И это, пожалуй, по-настоящему гнусно. Однако в душе моей нет подлинного отчаяния, того самого, о котором, как об очистительном огне, бредил датчанин Киркегард, так нет отчаяния, только всё та же горделивая и холодная спокойность — но не спокойствие, нет, другое.
В нескольких моих подругах живет страх, что они уйдут пустоцветами: но не желание родить, а лишь опасение, что, когда такая экстравагантная фантазия их посетит, они уже окажутся физиологически неспособны к зачатию. Всё-таки молодость — лучший возраст, чтобы родить, ведь потом может оказаться поздно. Наташа сказала: «Нужно ходить к врачу, проверять, чтобы там всё было в порядке, и тогда спокойно в тридцать родишь». Но гинеколог не отменяет старения, тридцать для первого ребенка — поздновато. А главное, где гарантия, что в тридцать захочется?
И вроде бы есть ещё время, есть ещё год, два или даже три, в крайнем случае четыре или пять, чтобы найти того, с кем, как говорят, сваришь кашу, и зачать дитя. Но беспокойство отчего-то зудит во мне. Видимо, шла «в графике», даже опережая: вышла замуж раньше, чем все одноклассницы. И на двадцать пять (с запасом) запланировала рождение сына или дочери. И вот — такой срыв. И не могу без ужаса представлять себе, как забеременею. И рожать — не хочу. Ужасно, но: я не хочу рожать.
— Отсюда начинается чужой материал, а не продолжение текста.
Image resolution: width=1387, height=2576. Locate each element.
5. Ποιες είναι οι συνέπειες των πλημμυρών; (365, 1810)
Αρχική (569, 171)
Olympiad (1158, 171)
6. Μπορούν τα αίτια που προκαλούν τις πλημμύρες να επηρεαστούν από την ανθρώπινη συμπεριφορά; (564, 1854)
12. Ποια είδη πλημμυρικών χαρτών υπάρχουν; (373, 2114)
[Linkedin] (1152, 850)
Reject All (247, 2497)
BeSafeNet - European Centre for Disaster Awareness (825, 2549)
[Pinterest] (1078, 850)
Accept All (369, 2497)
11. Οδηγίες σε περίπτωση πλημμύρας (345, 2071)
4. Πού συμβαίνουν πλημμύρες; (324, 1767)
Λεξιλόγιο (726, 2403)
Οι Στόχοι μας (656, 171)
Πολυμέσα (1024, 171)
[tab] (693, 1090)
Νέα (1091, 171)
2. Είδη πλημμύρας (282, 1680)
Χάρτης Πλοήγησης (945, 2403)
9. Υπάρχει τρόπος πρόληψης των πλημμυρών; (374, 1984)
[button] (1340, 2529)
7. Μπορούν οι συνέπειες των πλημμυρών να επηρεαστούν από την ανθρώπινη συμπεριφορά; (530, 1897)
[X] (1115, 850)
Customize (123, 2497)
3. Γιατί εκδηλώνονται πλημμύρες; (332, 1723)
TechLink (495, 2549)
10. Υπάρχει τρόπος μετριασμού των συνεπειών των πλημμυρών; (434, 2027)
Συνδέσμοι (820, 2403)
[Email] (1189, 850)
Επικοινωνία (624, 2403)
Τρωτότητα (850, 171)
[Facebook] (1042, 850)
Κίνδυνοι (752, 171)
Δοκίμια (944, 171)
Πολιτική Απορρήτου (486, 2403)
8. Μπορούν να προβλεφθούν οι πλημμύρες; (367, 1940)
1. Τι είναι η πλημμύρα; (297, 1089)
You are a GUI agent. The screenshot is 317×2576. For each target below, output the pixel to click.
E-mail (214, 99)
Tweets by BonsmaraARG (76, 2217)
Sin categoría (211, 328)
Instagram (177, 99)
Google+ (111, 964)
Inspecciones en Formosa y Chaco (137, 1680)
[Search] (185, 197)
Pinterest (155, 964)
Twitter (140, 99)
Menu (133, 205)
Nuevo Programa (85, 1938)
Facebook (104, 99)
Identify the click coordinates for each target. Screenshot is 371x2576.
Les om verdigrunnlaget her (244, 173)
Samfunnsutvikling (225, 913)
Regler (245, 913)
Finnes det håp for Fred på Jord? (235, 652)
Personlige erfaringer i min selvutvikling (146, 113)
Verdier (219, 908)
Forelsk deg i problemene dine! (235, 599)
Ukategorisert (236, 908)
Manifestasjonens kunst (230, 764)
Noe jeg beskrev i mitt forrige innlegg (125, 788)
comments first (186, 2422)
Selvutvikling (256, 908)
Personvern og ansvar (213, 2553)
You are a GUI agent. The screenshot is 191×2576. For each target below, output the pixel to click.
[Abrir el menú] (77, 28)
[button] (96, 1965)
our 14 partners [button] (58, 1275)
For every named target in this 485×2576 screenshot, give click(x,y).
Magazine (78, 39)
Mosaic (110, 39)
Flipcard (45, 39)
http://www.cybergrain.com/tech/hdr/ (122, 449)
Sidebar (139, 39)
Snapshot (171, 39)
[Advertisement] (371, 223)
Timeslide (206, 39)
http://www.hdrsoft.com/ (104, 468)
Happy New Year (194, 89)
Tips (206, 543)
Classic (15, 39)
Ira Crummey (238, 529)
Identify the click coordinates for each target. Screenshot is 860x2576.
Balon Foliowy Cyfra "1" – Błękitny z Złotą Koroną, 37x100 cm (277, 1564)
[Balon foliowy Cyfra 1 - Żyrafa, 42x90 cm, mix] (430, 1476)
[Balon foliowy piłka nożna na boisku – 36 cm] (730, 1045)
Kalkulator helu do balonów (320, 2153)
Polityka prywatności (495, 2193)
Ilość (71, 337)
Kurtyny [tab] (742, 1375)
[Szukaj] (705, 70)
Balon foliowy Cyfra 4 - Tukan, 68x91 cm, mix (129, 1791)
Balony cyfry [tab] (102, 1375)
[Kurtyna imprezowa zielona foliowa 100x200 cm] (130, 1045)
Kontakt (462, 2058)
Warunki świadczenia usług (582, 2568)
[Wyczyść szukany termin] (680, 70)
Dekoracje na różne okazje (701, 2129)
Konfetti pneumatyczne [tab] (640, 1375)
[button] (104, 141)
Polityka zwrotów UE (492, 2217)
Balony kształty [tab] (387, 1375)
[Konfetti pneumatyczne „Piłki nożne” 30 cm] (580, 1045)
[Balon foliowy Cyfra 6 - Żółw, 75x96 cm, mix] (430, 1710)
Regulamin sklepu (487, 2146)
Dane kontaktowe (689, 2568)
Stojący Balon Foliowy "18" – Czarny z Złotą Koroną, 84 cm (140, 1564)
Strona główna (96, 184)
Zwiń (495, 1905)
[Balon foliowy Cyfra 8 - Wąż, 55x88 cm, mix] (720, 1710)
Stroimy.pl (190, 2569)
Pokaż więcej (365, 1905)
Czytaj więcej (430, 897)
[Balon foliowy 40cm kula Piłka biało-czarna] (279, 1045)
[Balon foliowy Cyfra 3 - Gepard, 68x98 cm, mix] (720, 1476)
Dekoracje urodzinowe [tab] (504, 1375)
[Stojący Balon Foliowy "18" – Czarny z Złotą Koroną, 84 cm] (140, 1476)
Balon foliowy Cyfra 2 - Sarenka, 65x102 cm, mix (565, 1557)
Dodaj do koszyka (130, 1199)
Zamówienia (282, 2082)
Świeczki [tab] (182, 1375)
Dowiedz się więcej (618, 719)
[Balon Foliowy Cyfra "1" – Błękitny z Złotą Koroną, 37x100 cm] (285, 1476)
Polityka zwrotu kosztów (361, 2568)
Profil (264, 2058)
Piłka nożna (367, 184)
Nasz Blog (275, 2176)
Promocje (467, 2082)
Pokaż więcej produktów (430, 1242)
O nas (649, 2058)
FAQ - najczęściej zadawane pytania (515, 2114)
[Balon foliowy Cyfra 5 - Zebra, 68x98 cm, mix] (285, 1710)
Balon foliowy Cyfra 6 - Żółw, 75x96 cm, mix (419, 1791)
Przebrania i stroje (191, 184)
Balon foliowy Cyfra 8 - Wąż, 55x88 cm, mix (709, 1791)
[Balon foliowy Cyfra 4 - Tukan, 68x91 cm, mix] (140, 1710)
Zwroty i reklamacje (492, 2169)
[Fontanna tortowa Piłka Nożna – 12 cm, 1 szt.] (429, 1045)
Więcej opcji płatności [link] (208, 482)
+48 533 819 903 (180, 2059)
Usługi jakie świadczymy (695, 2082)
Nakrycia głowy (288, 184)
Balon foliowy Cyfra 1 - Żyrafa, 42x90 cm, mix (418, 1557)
Надо очнуться и понять, о чём я. Не хочет она рожать — детсад, а не взвешенный подход взрослого человека. Мне нужен тот, от кого я бы захотела иметь ребенка — разумеется, сейчас я не хочу ребенка ни от кого, а непорочное зачатие от духа святого давно отменили, да и золотого дождя от зевеса ждать не приходится. Чтобы позвать — допустить — принять мужчину, тошно и думать. Такие мысли — универсальный способ очистить желудок. Отвращение, кажется, даже посильнее, чем было до замужества — и я сильно любила, хоть, может, недолго: только очень сильное влечение было способно переломить во мне отвержение. А сейчас и подавно, знать не хочу ничего о том, что существует обмен секрециями между полами: рты соприкасаются, чтобы обменяться слюной — какая гадость, похоже на соитие двух моллюсков, каких-нибудь зубаток, и как можно целоваться, зная, как неминуемую истину, что мы все умрем, и губы когда-нибудь померкнут и почернеют, запахнут падалью и гнилью? Волосы отвалятся прядями, впадины, где сияли прекрасные глаза, забьет земля — можно ли принимать всерьёз то, что видишь, если оно до ужаса не на всегда, да что там «всегда» — попросту мимолётно, может, смерть уже завтра, может, за ближайшим углом.
Я шла по первоноябрьскому подмосковному лесу, который застыл в предснежье — почти как в предсмертье. В побуревших березовых листьях под ногами там и сям чёрная гуашь — маленькие ванночки талой воды, скоро схватятся морозом. В лужах и так ледяные лучи, расходящиеся в три стороны. Все краски легко уместились бы на палитре между желтым, умброй, охрой, зелёным и синим. Их немного, но светлые оттенки варьируются до бесконечности, каждый новый шаг наслаждает глаз, словно смотришь не то в хрустальный шар, не то в мягкое зеркало на изысканную изменчивую фантастическую картину. Глина чавкает под ногами и возвращает к реальности. Запах мокрой листвы, мороза, отошедших грибов, рой ароматов мертвеющего леса пьянит, и хочется лечь ничком в ещё зелёную траву, вобрать в себя холод по капле, вместе со всем впасть в долгую зимнюю спячку.